Baltimore officials outline plans to reduce police brutality

By Ian Simpson (Reuters) - Baltimore officials outlined plans on Tuesday to reduce police brutality that is the target of a federal investigation and the cause of millions of dollars in lawsuits. The report released by Mayor Stephanie Rawlings-Blake and Police Commissioner Anthony Batts said it aims to close a rift between the eighth-biggest U.S. police force and Baltimore's 625,000 residents, almost two-thirds of them black. The key elements of preventing abuse are through training, the setting of strict rules and stringent enforcement of them, the 41-page report titled "Preventing Harm" said. "When bad actors have impunity, the good cops become demoralized and the bad ones are emboldened," it said. The report cites an investigation by the Baltimore Sun newspaper that showed residents have suffered broken bones during arrests. Baltimore, the setting for such gritty crime dramas as "The Wire," has paid $5.7 million in court judgments and settlements in 102 civil lawsuits involving police since 2011, the Sun reported.
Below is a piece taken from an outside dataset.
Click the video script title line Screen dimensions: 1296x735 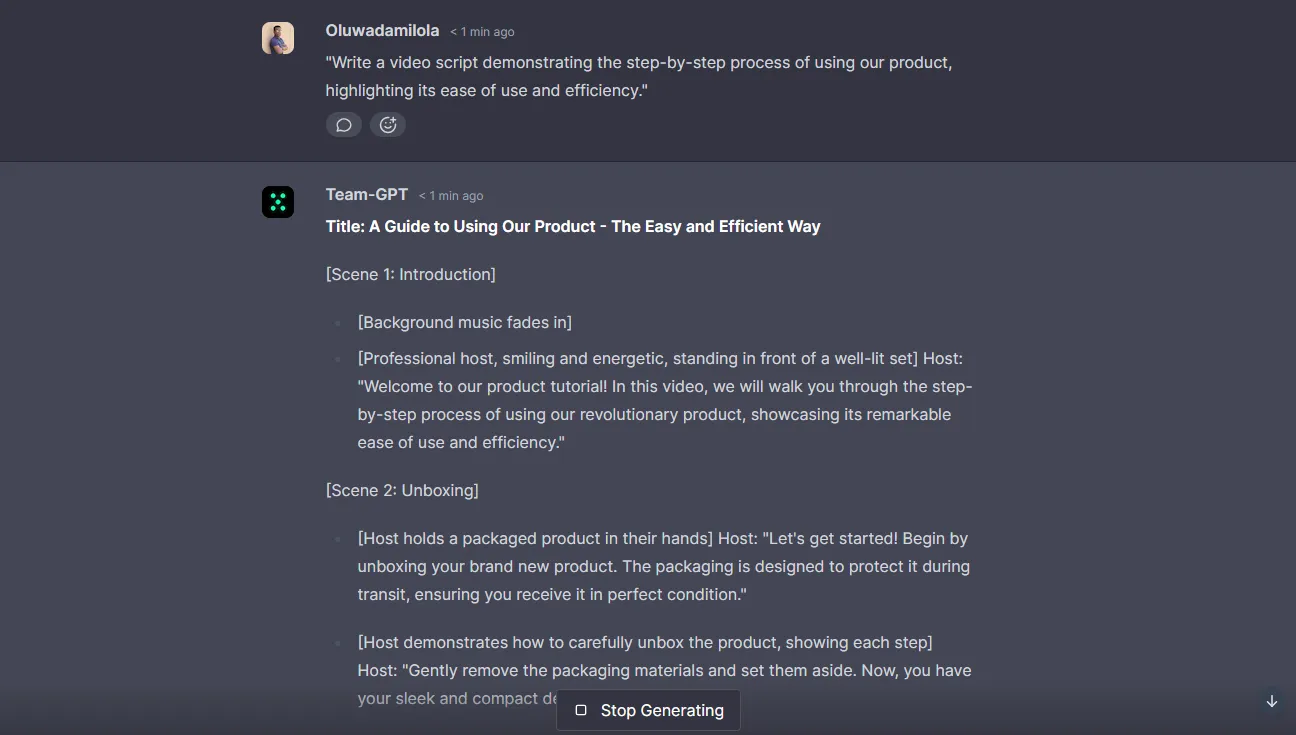[572, 226]
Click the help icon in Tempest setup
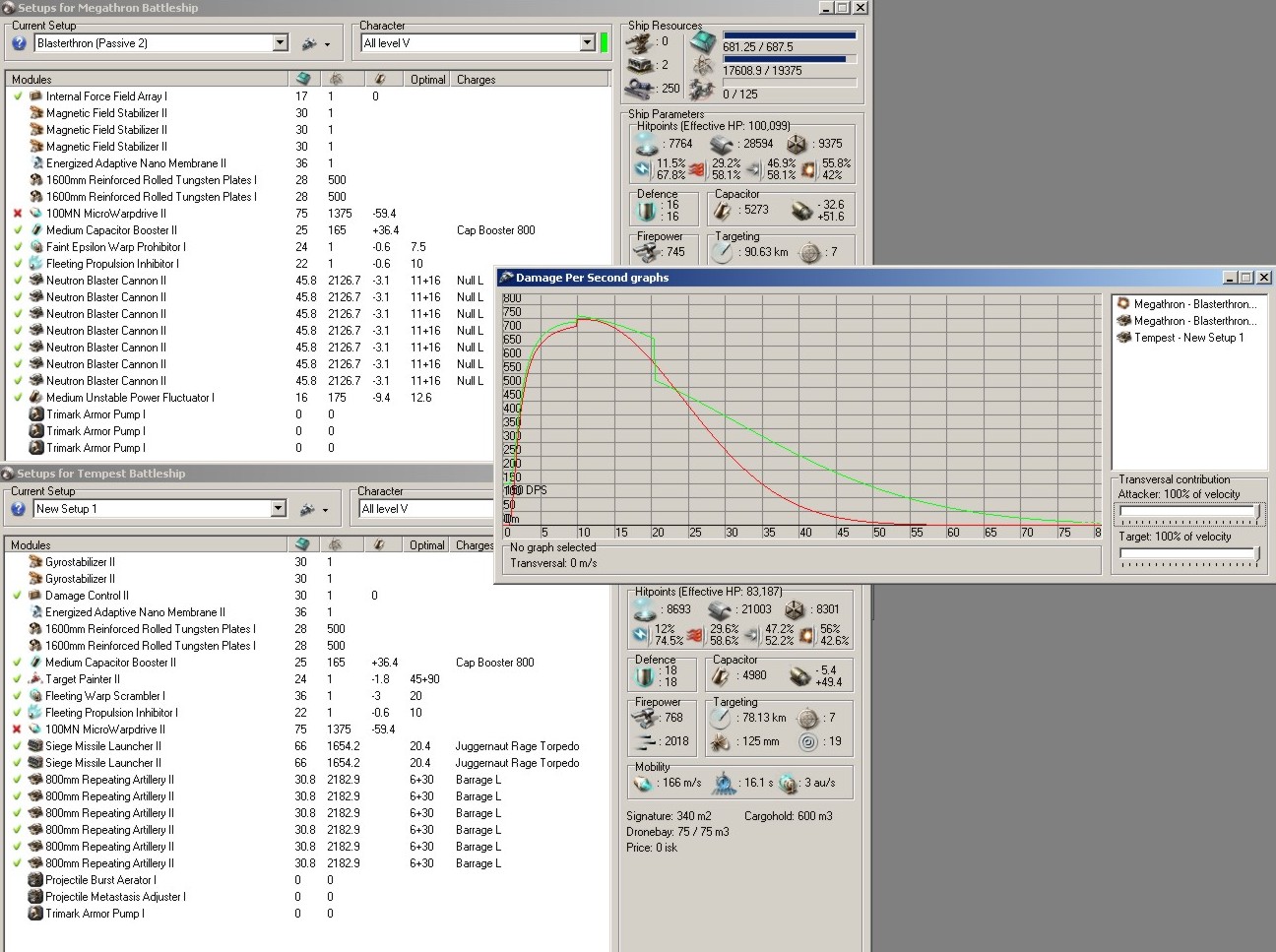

Nearly all of those arrested in cases leading to those suits had their charges dismissed. Batts is seeking to increase staff in the internal affairs division, which handles allegations of misconduct. He also wants to study equipping officers with video body cameras, and the City Council is weighing a measure that would require officers to wear them. Batts, who became police commissioner in September 2012, also wants to negotiate with the police union to get more authority to punish rogue officers quickly. Batts said on Friday that he had asked the federal Department of Justice to review the department after reports of excessive use of force and misconduct. The president of the Baltimore's unit of the Fraternal Order of Police, Robert Cherry, has criticized the probe as making the city less safe. The Sun on Monday quoted Cherry as saying officers would be fearful about being second-guessed. Baltimore has already taken steps to curb brutality, and the number of fatal police shootings has fallen from 45 in 2007 to 13 so far this year. The conviction rate for police disciplinary boards reached 89 percent this year, up from 57 percent in 2012, the report said. Even though Baltimore has paid out about $2.64 per resident from 2007 to 2011 in civil suits against police, the figure is well below that for Los Angeles, Philadelphia, New York and Chicago, it said. (Reporting by Ian Simpson; Editing by Doina Chiacu)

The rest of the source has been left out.